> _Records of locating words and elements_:
-- Begin --

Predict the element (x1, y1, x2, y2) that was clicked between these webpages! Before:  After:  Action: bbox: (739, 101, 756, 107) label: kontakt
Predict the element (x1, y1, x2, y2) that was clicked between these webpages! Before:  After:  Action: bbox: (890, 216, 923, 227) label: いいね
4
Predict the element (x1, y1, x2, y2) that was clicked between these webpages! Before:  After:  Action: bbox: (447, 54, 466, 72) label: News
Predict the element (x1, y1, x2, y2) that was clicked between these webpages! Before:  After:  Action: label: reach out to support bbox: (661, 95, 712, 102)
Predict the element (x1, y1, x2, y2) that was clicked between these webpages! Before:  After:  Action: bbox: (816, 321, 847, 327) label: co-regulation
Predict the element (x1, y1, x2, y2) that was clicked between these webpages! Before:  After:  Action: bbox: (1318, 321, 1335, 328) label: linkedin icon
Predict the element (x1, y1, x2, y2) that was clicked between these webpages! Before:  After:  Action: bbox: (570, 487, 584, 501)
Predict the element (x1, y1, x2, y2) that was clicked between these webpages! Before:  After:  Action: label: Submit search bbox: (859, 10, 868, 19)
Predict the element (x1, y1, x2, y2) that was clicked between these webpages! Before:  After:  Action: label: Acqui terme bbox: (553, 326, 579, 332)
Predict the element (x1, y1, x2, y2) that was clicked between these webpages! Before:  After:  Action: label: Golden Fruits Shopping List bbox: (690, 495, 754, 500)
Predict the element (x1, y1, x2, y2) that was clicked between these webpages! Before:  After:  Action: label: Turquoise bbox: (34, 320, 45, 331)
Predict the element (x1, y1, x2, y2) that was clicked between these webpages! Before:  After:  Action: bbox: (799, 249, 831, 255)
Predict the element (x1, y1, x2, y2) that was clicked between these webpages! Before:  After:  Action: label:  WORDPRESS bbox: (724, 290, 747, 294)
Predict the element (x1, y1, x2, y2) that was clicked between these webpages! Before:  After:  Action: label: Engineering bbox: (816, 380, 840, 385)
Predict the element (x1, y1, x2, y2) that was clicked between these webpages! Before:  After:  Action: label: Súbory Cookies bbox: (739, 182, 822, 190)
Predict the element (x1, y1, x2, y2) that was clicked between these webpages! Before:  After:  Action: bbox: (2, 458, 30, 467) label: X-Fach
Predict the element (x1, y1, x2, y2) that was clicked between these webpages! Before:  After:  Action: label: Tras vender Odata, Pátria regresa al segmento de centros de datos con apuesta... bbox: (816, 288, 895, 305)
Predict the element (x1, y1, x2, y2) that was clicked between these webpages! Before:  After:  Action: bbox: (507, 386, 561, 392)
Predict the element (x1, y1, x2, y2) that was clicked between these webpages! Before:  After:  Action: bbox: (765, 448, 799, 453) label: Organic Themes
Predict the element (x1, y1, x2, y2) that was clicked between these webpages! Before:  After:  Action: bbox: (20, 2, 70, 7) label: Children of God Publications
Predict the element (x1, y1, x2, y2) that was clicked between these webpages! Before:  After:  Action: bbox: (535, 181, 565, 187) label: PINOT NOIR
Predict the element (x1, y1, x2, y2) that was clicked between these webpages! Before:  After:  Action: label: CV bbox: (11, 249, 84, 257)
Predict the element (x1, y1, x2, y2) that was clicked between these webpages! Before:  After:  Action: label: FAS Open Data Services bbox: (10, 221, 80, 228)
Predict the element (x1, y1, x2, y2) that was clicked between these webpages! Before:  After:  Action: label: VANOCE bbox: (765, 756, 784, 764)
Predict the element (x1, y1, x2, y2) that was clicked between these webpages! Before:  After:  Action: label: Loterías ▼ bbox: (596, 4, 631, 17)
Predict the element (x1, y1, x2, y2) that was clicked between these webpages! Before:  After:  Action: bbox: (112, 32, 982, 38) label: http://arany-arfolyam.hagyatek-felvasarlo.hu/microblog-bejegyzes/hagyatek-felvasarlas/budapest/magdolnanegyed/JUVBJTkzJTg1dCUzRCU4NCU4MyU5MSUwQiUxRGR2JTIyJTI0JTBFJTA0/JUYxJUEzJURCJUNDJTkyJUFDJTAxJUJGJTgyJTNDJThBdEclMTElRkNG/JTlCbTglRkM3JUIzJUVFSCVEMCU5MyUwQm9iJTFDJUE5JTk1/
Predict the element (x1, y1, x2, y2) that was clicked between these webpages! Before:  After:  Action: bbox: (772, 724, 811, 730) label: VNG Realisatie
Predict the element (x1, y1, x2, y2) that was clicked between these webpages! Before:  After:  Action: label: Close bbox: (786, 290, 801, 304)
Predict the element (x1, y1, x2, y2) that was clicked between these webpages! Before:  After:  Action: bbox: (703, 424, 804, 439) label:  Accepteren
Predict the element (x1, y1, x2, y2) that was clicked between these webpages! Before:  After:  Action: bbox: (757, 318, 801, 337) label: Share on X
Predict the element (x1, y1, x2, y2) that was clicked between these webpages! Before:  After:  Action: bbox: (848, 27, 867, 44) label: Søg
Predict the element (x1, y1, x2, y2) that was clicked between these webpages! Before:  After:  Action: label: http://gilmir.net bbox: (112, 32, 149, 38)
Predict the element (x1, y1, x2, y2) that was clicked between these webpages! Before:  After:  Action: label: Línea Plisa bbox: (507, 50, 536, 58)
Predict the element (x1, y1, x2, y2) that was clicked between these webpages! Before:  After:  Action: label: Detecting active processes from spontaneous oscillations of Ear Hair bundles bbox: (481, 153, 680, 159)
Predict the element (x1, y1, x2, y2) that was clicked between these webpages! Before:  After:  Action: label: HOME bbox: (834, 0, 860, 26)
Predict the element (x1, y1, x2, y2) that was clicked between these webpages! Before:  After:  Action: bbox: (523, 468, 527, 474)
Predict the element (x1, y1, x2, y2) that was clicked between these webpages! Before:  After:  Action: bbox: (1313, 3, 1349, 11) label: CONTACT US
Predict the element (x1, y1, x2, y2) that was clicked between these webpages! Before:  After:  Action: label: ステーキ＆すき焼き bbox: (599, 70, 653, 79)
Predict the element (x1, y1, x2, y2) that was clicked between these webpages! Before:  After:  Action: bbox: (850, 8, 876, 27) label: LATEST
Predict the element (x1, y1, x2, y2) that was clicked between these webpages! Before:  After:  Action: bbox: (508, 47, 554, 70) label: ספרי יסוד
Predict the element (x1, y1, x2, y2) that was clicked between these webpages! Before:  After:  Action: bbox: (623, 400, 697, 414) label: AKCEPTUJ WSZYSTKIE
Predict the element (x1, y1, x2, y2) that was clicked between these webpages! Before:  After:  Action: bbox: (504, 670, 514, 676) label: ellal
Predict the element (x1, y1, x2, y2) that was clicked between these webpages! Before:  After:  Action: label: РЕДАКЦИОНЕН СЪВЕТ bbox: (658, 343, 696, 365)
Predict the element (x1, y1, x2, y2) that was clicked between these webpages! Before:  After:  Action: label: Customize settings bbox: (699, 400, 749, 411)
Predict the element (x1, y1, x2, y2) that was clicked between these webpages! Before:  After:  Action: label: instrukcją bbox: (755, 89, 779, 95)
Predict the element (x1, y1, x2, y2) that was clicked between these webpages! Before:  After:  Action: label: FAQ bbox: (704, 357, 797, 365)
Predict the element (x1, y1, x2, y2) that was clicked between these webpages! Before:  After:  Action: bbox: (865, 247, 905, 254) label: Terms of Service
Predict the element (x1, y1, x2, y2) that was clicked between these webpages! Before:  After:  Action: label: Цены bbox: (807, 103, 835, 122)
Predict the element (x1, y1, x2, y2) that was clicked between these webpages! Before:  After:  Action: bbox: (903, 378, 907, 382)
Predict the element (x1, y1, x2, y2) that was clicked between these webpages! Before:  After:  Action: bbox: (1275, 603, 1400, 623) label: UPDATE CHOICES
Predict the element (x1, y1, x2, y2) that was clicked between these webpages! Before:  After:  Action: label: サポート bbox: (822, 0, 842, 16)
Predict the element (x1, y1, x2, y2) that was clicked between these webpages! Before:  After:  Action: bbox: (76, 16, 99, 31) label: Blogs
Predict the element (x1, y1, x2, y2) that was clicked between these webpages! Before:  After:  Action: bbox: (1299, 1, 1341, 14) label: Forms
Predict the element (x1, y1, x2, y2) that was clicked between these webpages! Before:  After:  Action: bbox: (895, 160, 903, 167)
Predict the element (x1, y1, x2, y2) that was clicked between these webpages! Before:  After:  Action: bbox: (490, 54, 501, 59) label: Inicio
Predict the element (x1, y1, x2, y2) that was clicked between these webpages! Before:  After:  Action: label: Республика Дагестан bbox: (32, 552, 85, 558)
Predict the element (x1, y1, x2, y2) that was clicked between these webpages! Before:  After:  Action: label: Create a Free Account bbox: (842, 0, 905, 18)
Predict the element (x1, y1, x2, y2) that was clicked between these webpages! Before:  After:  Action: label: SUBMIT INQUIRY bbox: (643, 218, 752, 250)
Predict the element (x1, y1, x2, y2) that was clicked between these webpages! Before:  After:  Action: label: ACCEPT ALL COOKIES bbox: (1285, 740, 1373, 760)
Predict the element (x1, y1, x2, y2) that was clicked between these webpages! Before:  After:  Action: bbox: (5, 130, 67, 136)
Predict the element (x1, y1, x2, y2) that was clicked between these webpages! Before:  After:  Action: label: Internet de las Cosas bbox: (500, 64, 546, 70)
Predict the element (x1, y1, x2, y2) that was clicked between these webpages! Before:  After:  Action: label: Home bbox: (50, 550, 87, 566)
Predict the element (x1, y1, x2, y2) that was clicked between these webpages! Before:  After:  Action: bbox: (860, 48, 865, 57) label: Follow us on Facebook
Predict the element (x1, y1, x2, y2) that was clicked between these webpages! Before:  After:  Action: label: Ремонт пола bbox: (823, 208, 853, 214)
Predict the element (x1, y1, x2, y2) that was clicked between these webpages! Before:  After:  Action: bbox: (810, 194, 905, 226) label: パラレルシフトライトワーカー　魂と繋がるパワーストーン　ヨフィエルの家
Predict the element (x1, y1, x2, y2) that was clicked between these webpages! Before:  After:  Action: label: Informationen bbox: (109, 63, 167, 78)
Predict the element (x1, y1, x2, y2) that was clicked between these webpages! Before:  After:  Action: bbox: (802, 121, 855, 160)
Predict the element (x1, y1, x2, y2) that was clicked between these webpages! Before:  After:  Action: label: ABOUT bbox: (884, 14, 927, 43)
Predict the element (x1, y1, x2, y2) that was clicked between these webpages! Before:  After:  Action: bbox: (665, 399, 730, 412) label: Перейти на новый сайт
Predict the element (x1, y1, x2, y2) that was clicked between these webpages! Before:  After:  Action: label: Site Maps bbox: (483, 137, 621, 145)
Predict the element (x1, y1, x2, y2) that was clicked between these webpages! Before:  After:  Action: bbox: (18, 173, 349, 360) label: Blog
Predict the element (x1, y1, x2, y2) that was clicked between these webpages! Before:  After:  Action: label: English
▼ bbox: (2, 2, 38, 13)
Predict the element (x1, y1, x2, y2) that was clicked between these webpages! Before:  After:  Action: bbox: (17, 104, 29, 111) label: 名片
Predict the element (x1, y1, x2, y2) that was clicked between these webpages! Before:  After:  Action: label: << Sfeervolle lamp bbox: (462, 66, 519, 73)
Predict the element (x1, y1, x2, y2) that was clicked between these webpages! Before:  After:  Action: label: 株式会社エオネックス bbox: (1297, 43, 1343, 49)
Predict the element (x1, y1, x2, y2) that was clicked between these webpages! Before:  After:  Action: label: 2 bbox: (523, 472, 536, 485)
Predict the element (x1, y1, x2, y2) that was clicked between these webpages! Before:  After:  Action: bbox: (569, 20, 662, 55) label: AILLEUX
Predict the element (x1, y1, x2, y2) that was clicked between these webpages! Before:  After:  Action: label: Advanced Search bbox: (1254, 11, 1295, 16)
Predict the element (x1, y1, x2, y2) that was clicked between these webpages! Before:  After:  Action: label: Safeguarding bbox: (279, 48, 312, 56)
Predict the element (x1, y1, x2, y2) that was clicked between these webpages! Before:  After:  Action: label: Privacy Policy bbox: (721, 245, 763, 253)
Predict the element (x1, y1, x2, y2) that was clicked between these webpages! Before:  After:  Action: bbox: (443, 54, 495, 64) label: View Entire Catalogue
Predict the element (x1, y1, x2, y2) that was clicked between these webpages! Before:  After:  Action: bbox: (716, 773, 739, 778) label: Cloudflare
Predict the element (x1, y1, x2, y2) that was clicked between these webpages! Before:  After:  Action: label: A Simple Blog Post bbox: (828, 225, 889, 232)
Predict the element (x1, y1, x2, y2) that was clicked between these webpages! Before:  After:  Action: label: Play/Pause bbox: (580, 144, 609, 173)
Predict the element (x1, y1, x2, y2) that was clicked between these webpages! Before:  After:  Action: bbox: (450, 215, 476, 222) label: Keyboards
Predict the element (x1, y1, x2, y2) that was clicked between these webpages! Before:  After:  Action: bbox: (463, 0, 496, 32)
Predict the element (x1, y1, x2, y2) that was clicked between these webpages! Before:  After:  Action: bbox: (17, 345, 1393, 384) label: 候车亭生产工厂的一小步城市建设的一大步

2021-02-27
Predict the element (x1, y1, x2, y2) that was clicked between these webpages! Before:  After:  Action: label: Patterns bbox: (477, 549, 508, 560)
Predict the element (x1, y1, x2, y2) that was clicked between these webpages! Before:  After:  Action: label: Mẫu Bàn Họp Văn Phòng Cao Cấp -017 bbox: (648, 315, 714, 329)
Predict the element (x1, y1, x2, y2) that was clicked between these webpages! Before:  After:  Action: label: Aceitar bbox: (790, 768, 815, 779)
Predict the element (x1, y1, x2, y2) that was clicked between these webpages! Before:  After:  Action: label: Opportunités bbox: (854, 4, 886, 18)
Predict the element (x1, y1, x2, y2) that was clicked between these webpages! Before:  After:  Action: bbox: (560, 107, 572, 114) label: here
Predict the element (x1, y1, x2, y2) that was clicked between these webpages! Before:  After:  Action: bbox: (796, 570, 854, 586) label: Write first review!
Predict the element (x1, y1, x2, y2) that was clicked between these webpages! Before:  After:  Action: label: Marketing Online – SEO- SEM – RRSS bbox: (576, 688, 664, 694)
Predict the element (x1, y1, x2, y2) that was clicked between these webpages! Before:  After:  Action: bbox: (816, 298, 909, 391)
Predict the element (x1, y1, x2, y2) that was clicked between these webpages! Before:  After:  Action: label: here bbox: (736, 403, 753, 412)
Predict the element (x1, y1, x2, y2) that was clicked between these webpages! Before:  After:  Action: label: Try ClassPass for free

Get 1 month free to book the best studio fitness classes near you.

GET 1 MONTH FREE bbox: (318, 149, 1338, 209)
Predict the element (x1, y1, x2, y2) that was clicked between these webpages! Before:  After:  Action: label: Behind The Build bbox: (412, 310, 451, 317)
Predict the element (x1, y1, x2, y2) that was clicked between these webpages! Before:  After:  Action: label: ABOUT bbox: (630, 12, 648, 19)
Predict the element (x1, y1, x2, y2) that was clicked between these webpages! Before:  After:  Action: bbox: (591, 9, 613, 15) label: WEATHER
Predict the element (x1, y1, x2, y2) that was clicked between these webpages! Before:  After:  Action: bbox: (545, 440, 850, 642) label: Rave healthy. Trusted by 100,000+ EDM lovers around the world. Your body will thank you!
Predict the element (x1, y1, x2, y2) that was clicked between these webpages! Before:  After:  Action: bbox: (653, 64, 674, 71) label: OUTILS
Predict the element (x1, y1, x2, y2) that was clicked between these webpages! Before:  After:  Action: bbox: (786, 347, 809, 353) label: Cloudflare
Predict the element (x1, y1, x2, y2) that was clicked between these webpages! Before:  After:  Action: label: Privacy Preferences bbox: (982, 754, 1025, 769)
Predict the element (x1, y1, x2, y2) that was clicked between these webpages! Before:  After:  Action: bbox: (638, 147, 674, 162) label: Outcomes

-- End --

> _What the task requires_: Identify every line in the records above that contains the string "Privacy", and copy each of those lines in full.

> _Full solution_:
Predict the element (x1, y1, x2, y2) that was clicked between these webpages! Before:  After:  Action: label: Privacy Policy bbox: (721, 245, 763, 253)
Predict the element (x1, y1, x2, y2) that was clicked between these webpages! Before:  After:  Action: label: Privacy Preferences bbox: (982, 754, 1025, 769)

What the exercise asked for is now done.